The developer, after all, is just maximizing value and bringing investment to an area as respectfully as possible. The real estate agent is just helping people realize their home-owning dreams. The coffee shop, bar, or hip new restaurant owner is just trying to run a business. The longtime resident protesting the new businesses is just defending their community. The new resident is just trying to find a place they can afford that’s close to work.

But if everyone has good intentions, then they aren’t worth very much. And focusing on your own good intentions can blind you to injustice that’s happening right in front of you.

The need to feel morally upright is a natural human tendency, but in Los Angeles, it has also been a powerful historic force. In histories of Los Angeles, one important precursor to injustice is that the perpetrators must feel good about what they’re doing.

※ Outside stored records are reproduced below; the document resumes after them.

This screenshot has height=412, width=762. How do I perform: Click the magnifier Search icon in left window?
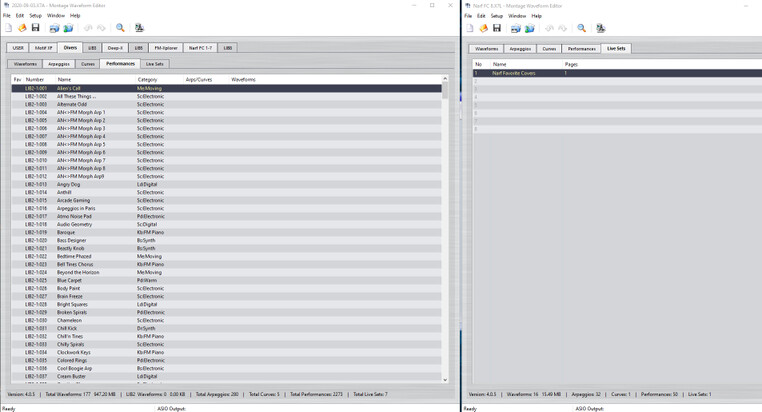coord(120,28)
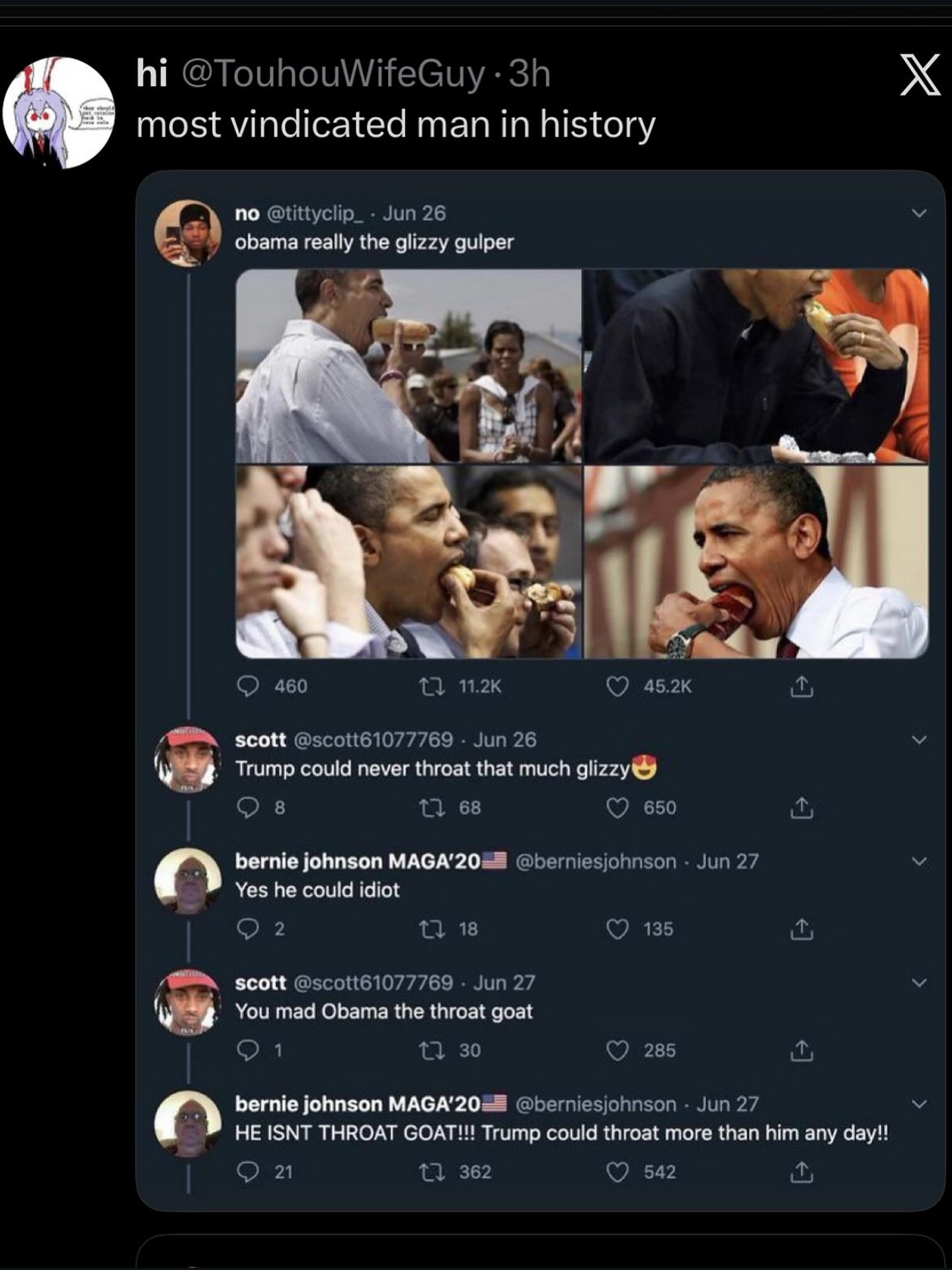The height and width of the screenshot is (1270, 952).
Task: Click the X logo in top corner
Action: coord(920,75)
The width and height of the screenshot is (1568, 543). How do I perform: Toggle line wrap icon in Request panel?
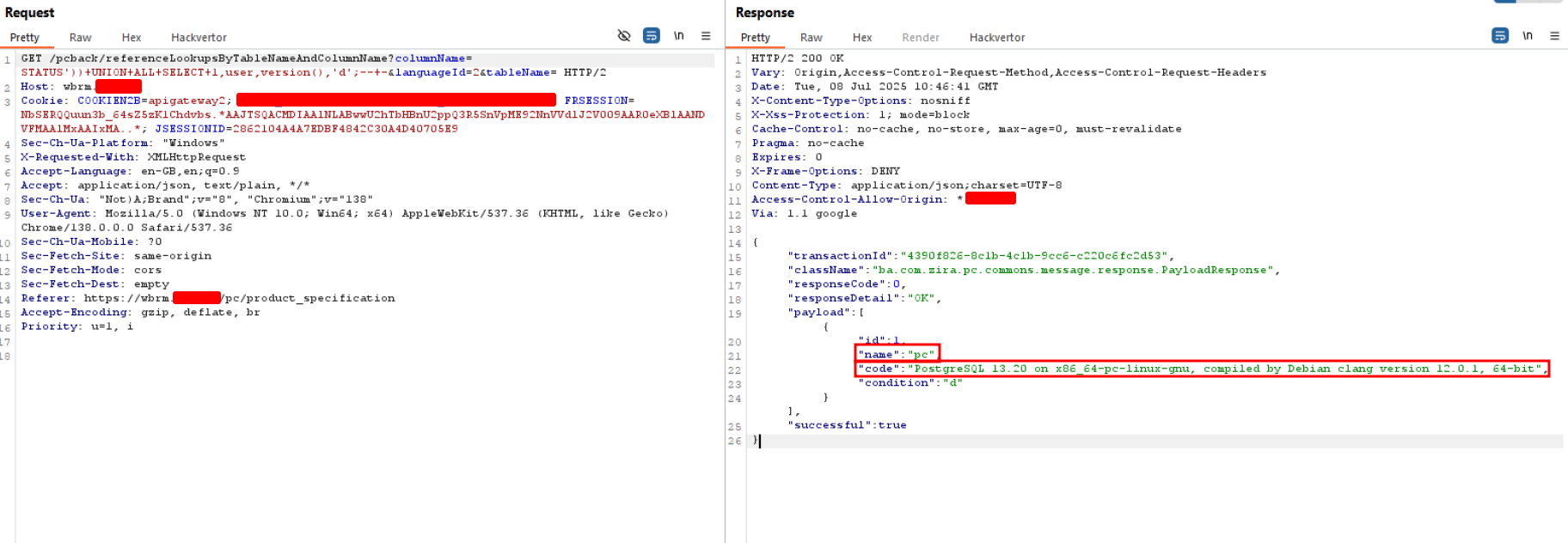[x=652, y=36]
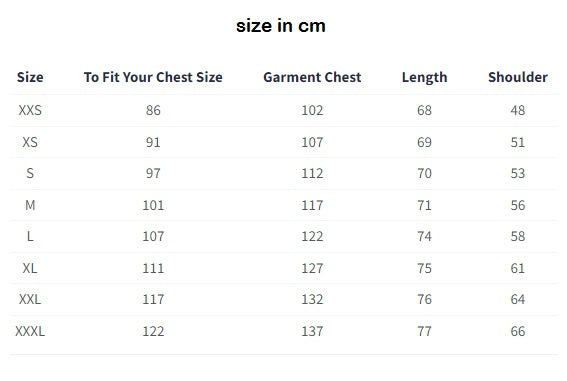Click chest size value 86
The width and height of the screenshot is (567, 381).
[153, 110]
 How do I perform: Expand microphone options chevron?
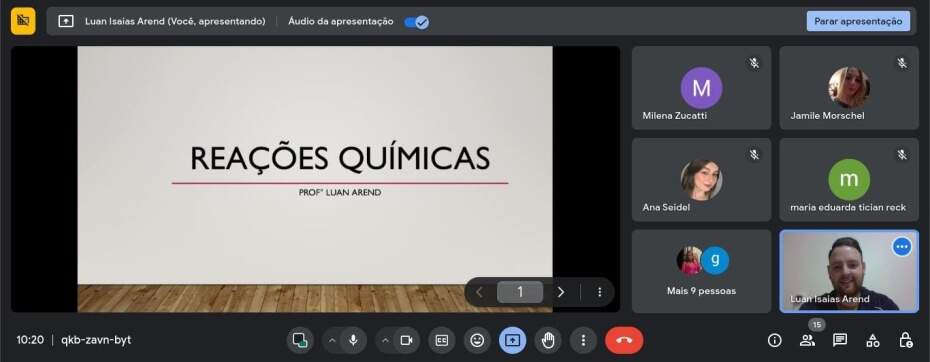point(332,341)
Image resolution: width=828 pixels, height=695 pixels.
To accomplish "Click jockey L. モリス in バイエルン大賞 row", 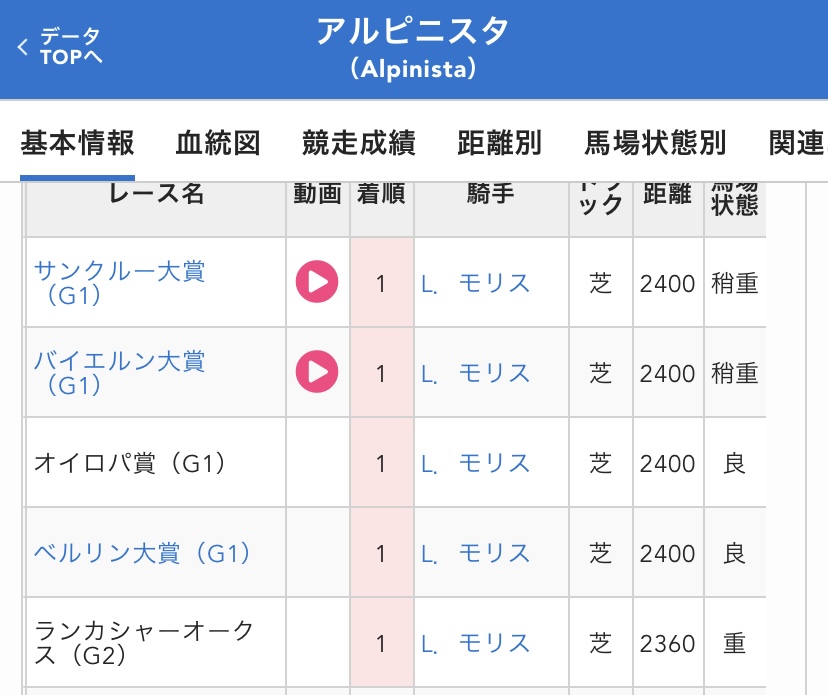I will [476, 373].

When city leaders evicted and demolished the homes of the working poor in Bunker Hill to make room for new development in the 1930s, it was widely lauded as “revitalization.” When Japanese Americans were forced into incarceration camps during World War II, The Times ran stories focusing on how new and well-appointed the camps were. When Los Angeles County Supervisor Frank. L. Shaw announced a plan to deport Filipinos on public relief rolls in the 1930s, a Times article claimed that Filipinos returning to the Philippines would be greeted with brass bands and parades.

Good intentions are good, but the truth matters more.

Everything is everywhere.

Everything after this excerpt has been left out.